Abstract

Lamina I of the spinal dorsal horn plays an important role in processing and relaying nociceptive information to the brain. It comprises physiologically distinct cell types that process information in fundamentally different ways: tonic neurons fire repetitively during stimulation and display prolonged EPSPs, suggesting operation as integrators, whereas single-spike neurons act like coincidence detectors. Using whole-cell recordings from a rat spinal slice preparation, we set out to determine the basis for prolonged EPSPs in tonic cells and the implications for signal processing. Kinetics of synaptic currents could not explain differences in EPSP kinetics. Instead, tonic neurons were found to express a persistent sodium current, I(Na,P), that amplified and prolonged depolarization in response to brief stimulation. Tonic neurons also expressed a persistent calcium current, I(Ca,P), that contributed to prolongation but not to amplification.
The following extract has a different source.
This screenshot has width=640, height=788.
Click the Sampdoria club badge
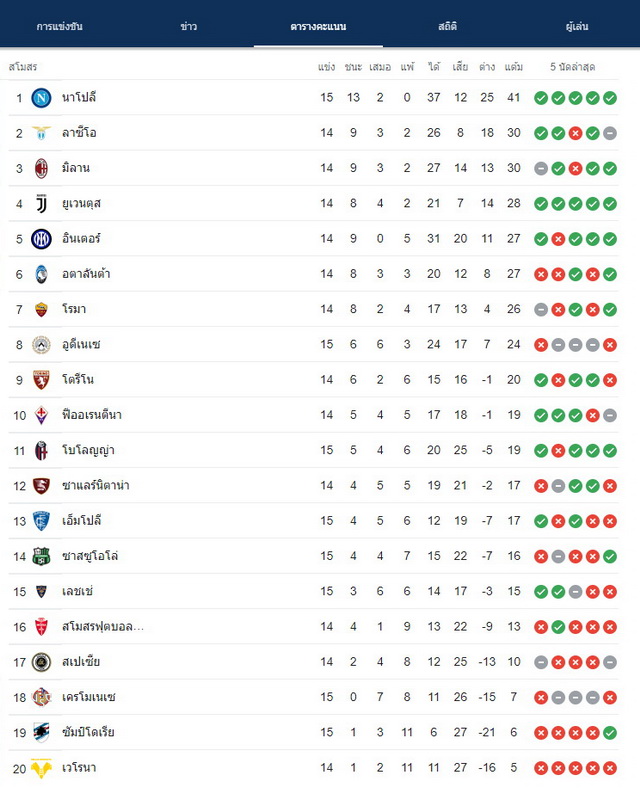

Simulations using NEURON software demonstrated that I(Na,P) was necessary and sufficient to explain amplification, whereas I(Na,P) and I(Ca,P) acted synergistically to prolong depolarization: initial activation of the slower current (I(Ca,P)) depended on the faster current (I(Na,P)) but maintained activation of the faster current likewise depended on the slower current. Additional investigation revealed that I(Na,P) and I(Ca,P) could dramatically increase integration time (>30x) and thereby encourage temporal summation but at the expense of spike time precision. Thus, by prolonging subthreshold depolarization, intrinsic inward currents allow tonic neurons in spinal lamina I to specialize as integrators that are optimally suited to encode stimulus intensity.